* [Stated exercise 1]:
Could you reproduce the story about the garden and Good Earth Farm word for word, from "Schatze starts her Antrim garden with plants from" to "away from me."?
* [Stated exercise 2]:
Can you carry on the story about Schatze's garden and Good Earth Farm, picking up after its final sentence?

* [Text to read]:
Featured Story: My Garden and the Good Earth

Schatze starts her Antrim garden with plants from Good Earth Farm.
Schatze starts her Antrim garden with plants
from Good Earth Farm.

Friday, January 25, 2008 and 4 degrees as I contemplate the fields of snow behind my house. It is my day off and I am a free woman. I laugh as I write those words. "Free woman" only means I'm my own boss today. I can vacuum, do laundry, grocery shop, walk the dog, clean the cat litter boxes or take a hike in any order I choose. I can start my day a little more leisurely and if I do it is certain I will feel the need to hustle later as the day gets away from me.

Just come in the mail from our gardening friends Dave and Linda Trumble at the Good Earth Farm in Weare (certified organic) is their 2008 plant order. Peter and I have ordered garden plants from them since the winter of 2006. Even though my vegetable garden is mounded with snow, I can lose several hours contemplating the seven pages of flowers and vegetables that I might choose and grow in my garden. Different this year is that the Good Earth Farm has a website with links from each of the plant varieties to descriptions and pictures. I really like pictures.

I love to garden. I admit to a good amount of success with my vegetable garden though I don't consider myself to be a good garden planner or a particularly knowledgeable gardener, but I love to garden.

[Item-finding records]
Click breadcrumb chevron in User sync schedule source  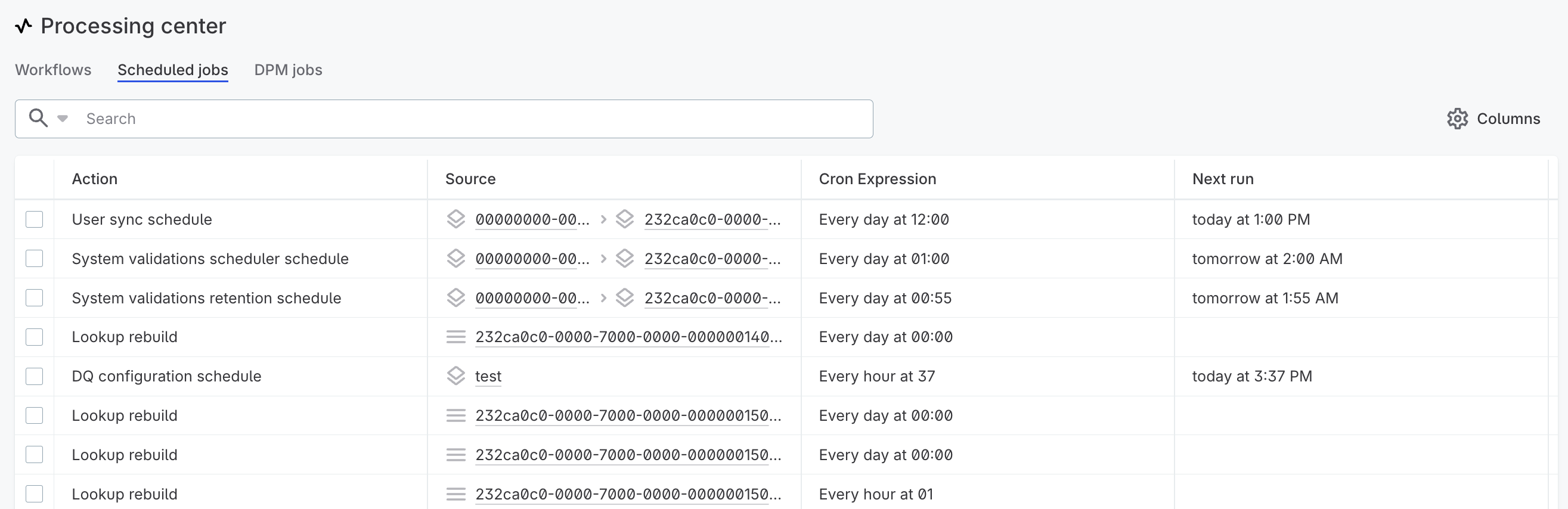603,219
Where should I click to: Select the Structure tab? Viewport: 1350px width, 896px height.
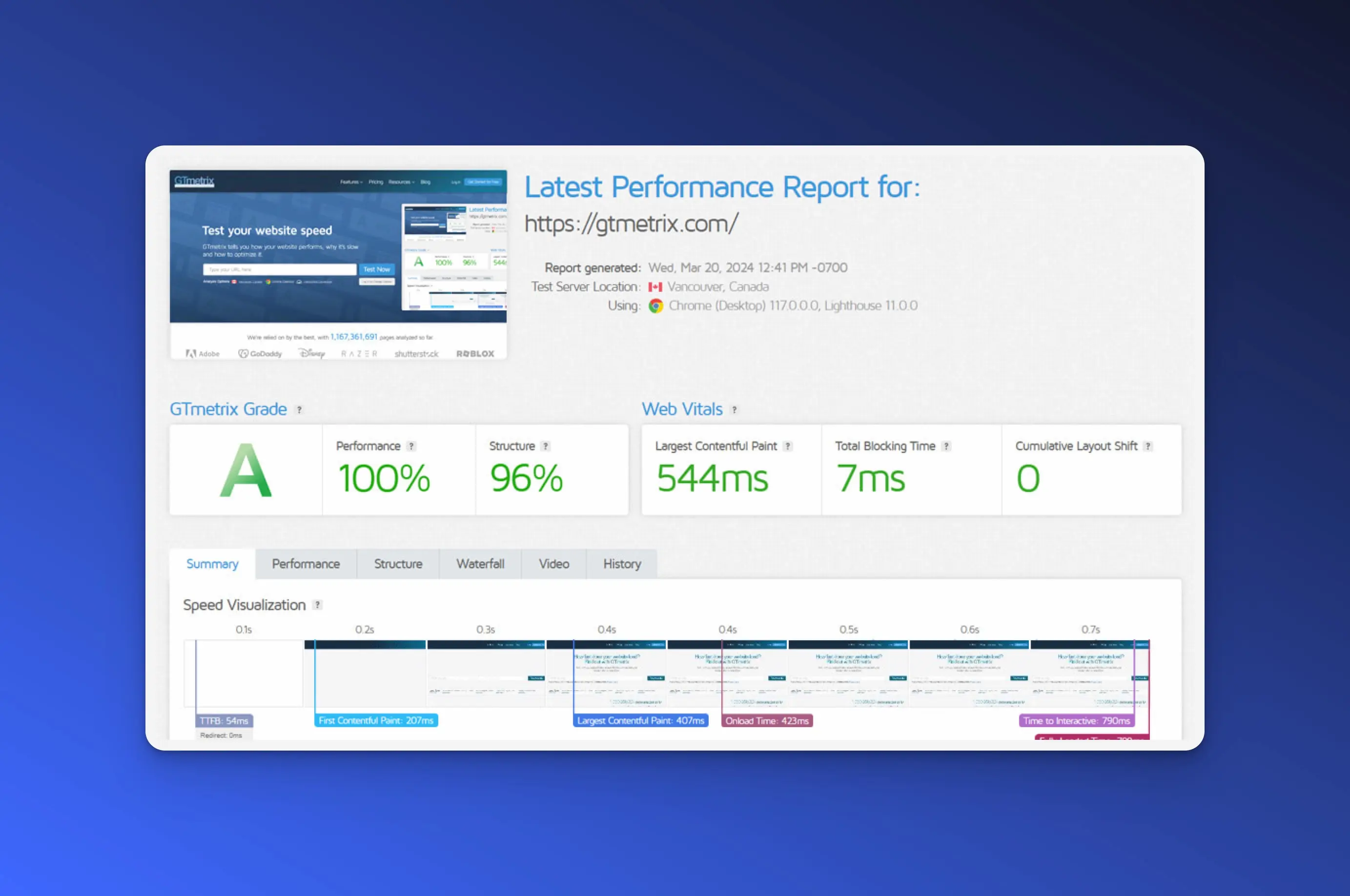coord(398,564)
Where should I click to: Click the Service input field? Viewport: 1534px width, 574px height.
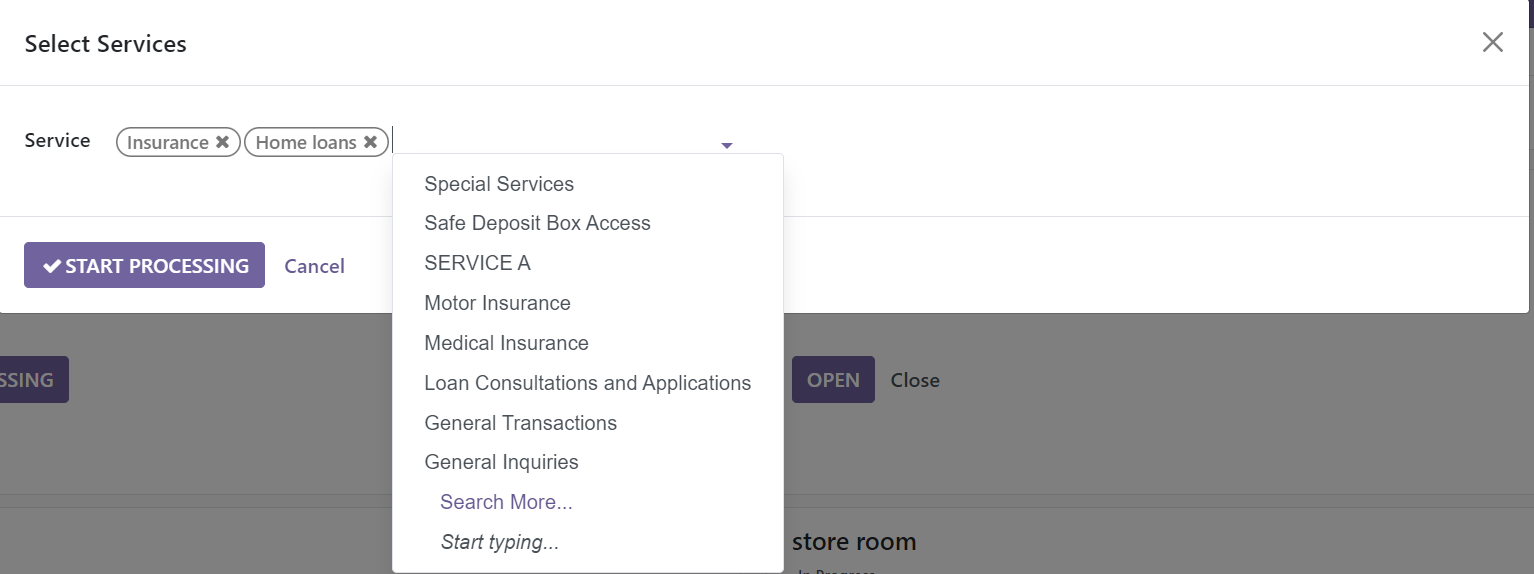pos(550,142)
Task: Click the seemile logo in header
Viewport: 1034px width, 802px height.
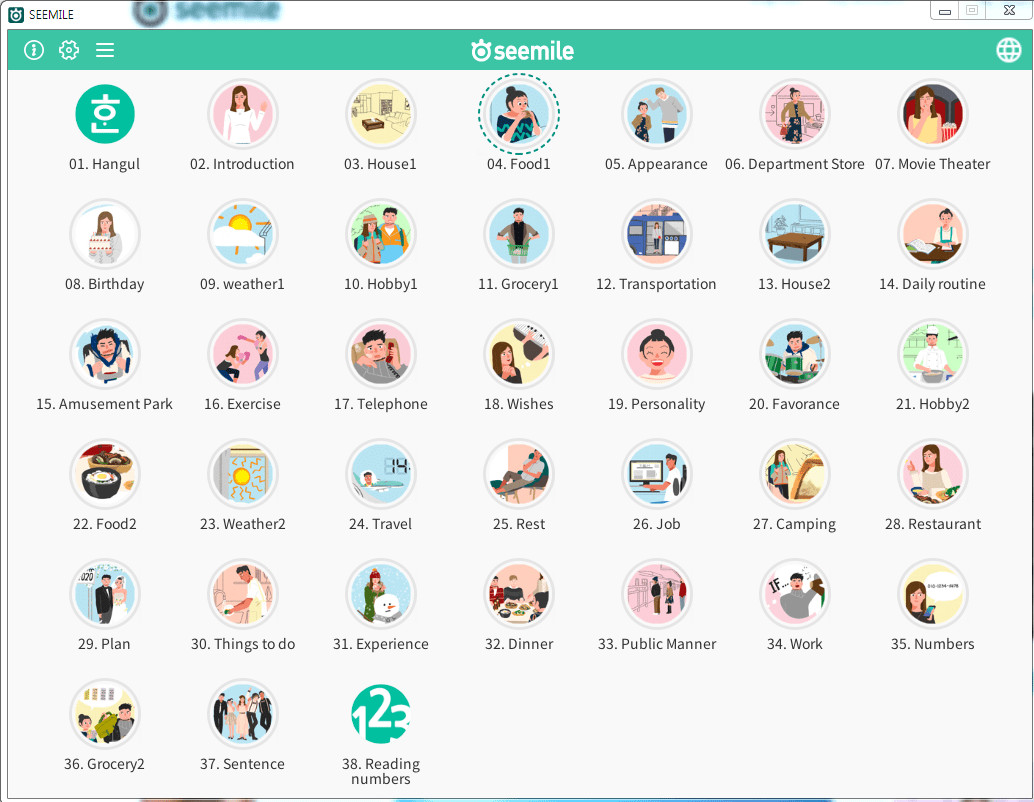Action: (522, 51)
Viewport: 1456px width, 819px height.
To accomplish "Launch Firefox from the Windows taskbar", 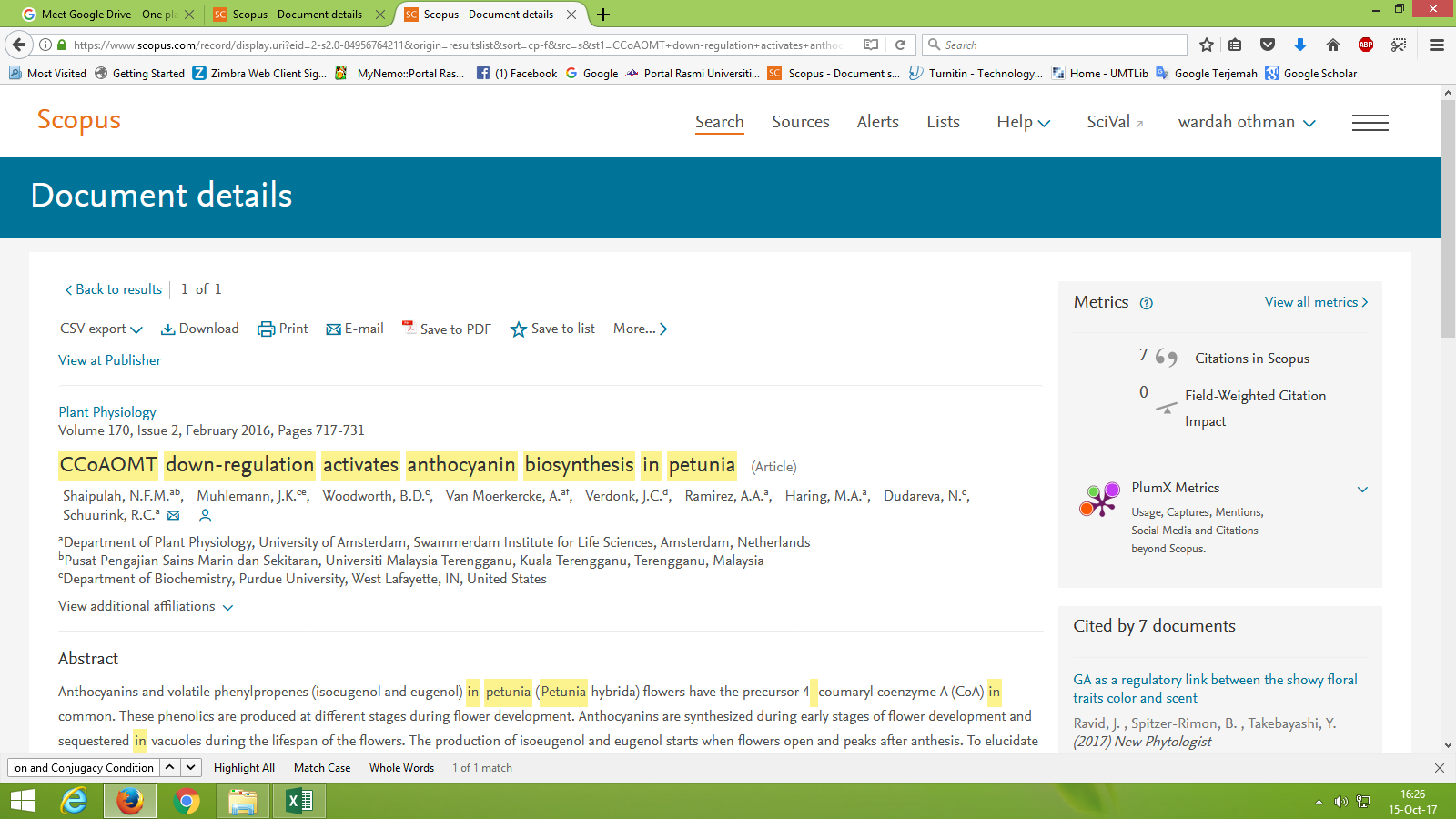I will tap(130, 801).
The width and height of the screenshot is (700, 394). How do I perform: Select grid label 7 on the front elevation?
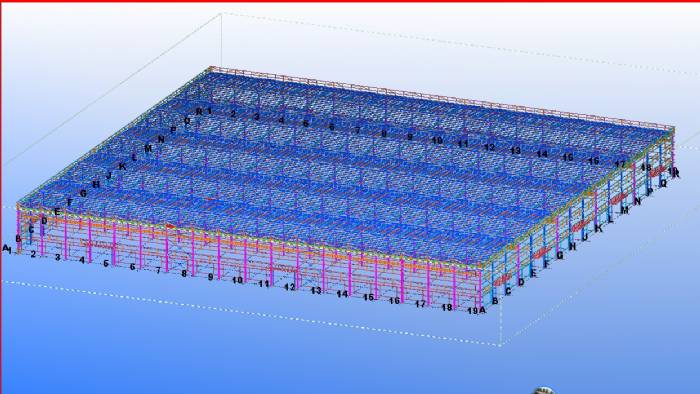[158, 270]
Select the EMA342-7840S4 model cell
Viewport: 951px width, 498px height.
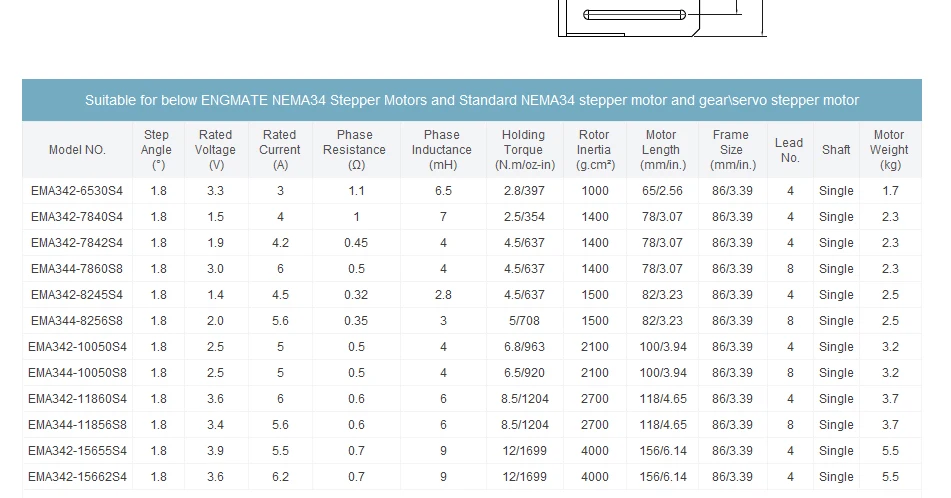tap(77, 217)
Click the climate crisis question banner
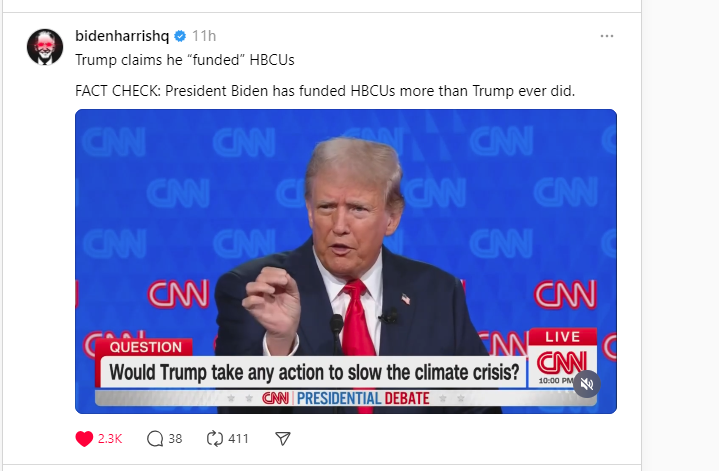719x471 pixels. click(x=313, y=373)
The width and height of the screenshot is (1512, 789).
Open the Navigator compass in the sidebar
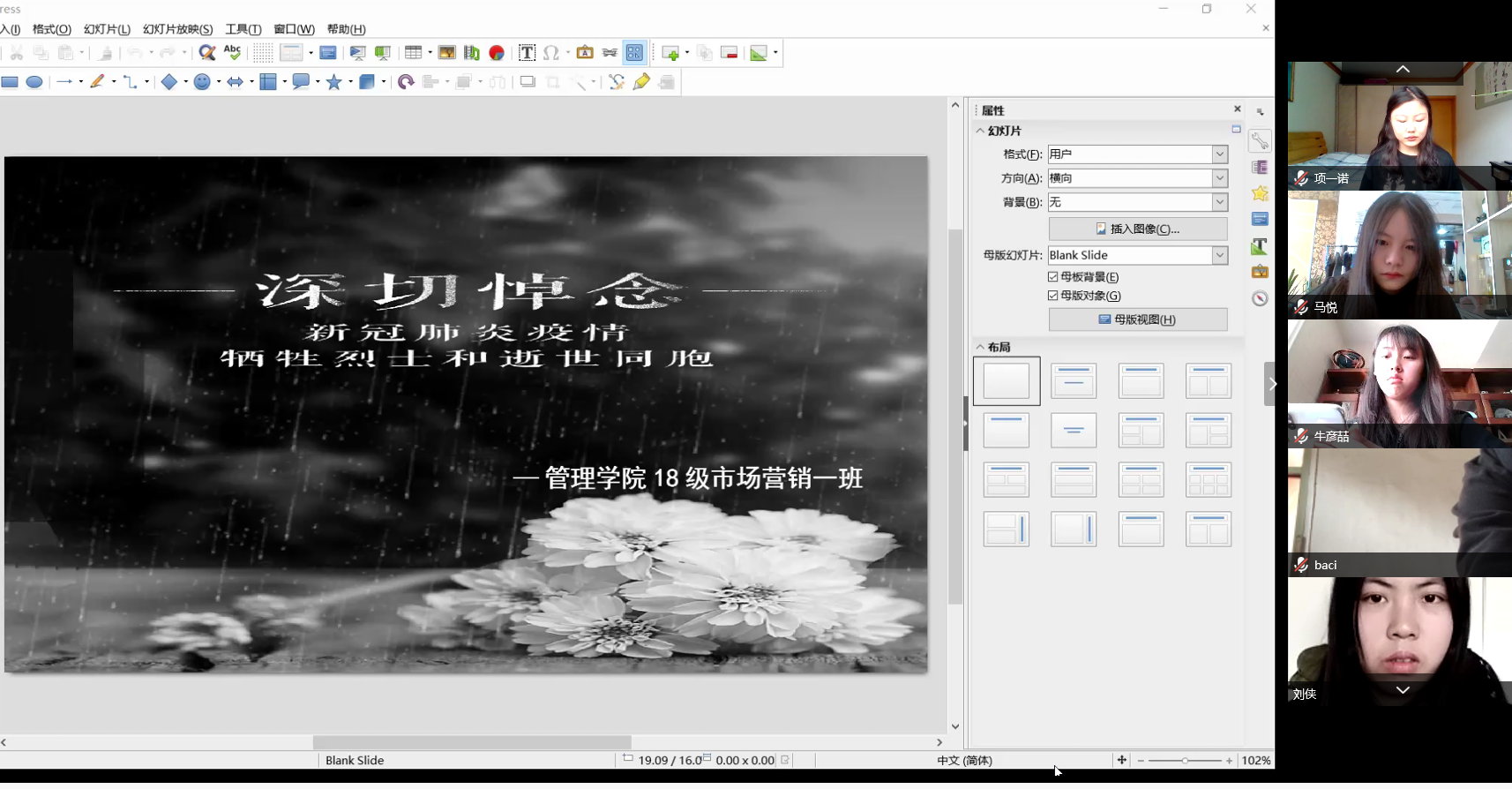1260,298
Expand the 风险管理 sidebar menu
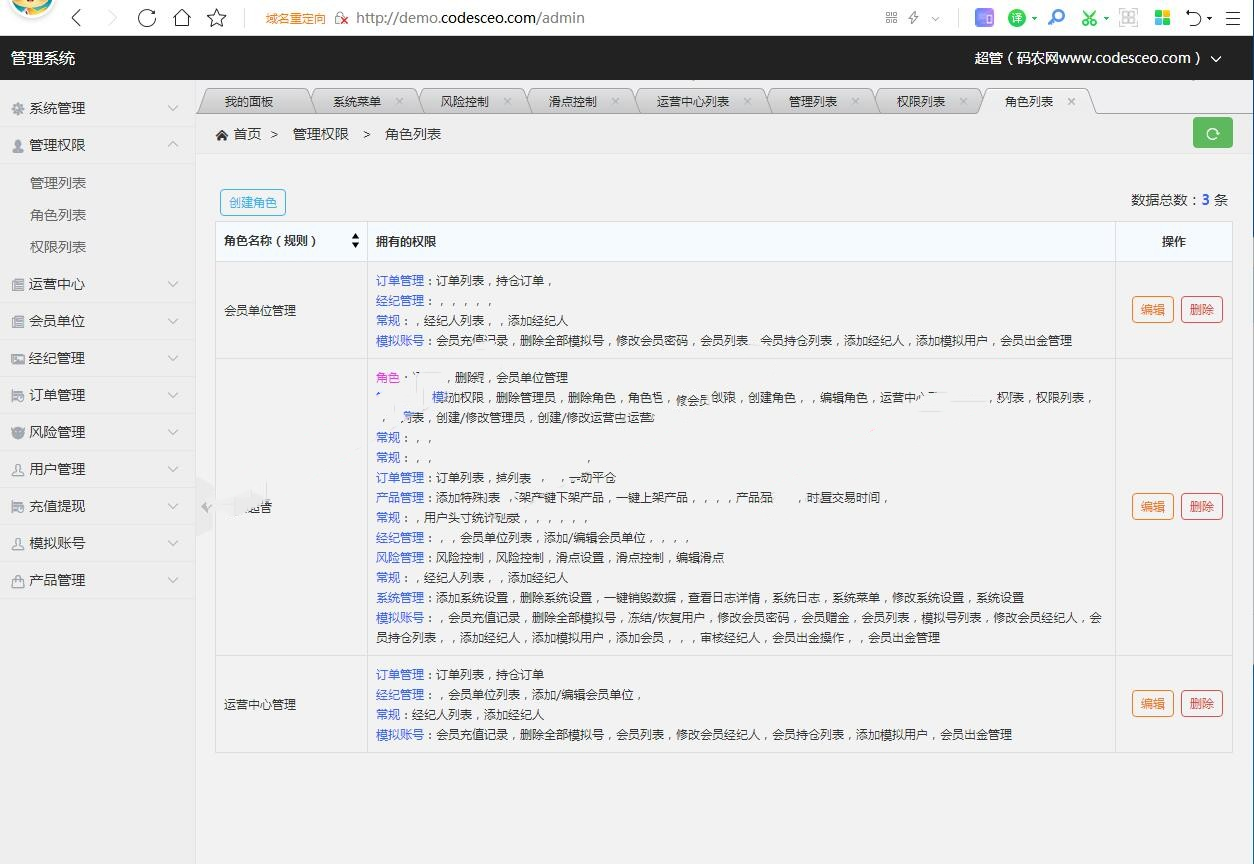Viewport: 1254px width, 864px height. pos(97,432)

* [Task output 1]:
Schatze starts her Antrim garden with plants from Good Earth Farm.
Schatze starts her Antrim garden with plants
from Good Earth Farm.

Friday, January 25, 2008 and 4 degrees as I contemplate the fields of snow behind my house. It is my day off and I am a free woman. I laugh as I write those words. "Free woman" only means I'm my own boss today. I can vacuum, do laundry, grocery shop, walk the dog, clean the cat litter boxes or take a hike in any order I choose. I can start my day a little more leisurely and if I do it is certain I will feel the need to hustle later as the day gets away from me.

* [Task output 2]:
I happened to keep a copy of my 2007 plant order. I searched for it in the dark and freezing recesses of the garage and found it in my gardening basket. I'm looking it over as I am struggling to keep my order for this season reasonable. I want it all but when the time comes to put those plants in the ground I know I will feel very differently. Gardening is a lot of hard back breaking work and particularly hard on a back that was broken just eight years ago.

I always start the order process by thinking in the negative, in other words what I am not going to bother planting again. For instance, every year I say I'm not planting Eggplant again, but I always do. The last two years I have been plagued with both a red beetle and the potato beetle and they decimate those poor plants and if they survive that then there is always frost. Celery! There is nothing like it when fresh from the garden, but then I don't really know how to grow it, I wasn't sure the first time if it grew above or below the ground and besides I grow too much. Right now I have a store of it chopped and in the freezer. Great for use in soups.

I love to grow peppers and onions, the things I like to cook with. Garlic and Leeks get me pretty excited too. From the herb list I always get Arugula (love that peppery taste) but it matures fast and the leaves become bitter after about six inches. I like to plant with my tomatoes 3 types of Basil - purple, sweet and Thai. Put those together with some curly Parsley, Tarragon and Oregano and you have a really beautiful late summer bridal bouquet.

Kale is another one of those that I plant too much of but they start off so small. I forget how big they actually get.

A small apple-sized turnip just plucked from the ground (washed first) is like eating an apple. Surprising! Beets and potatoes from the grocery store are just beets and potatoes, but home grown and fresh out of the soil. Flavor! Amazing!

Not everybody likes Brussels Sprouts but my family does and they are best after a frost. I like to sauté them in olive oil with garlic and onion, fresh ground pepper, lightly salted.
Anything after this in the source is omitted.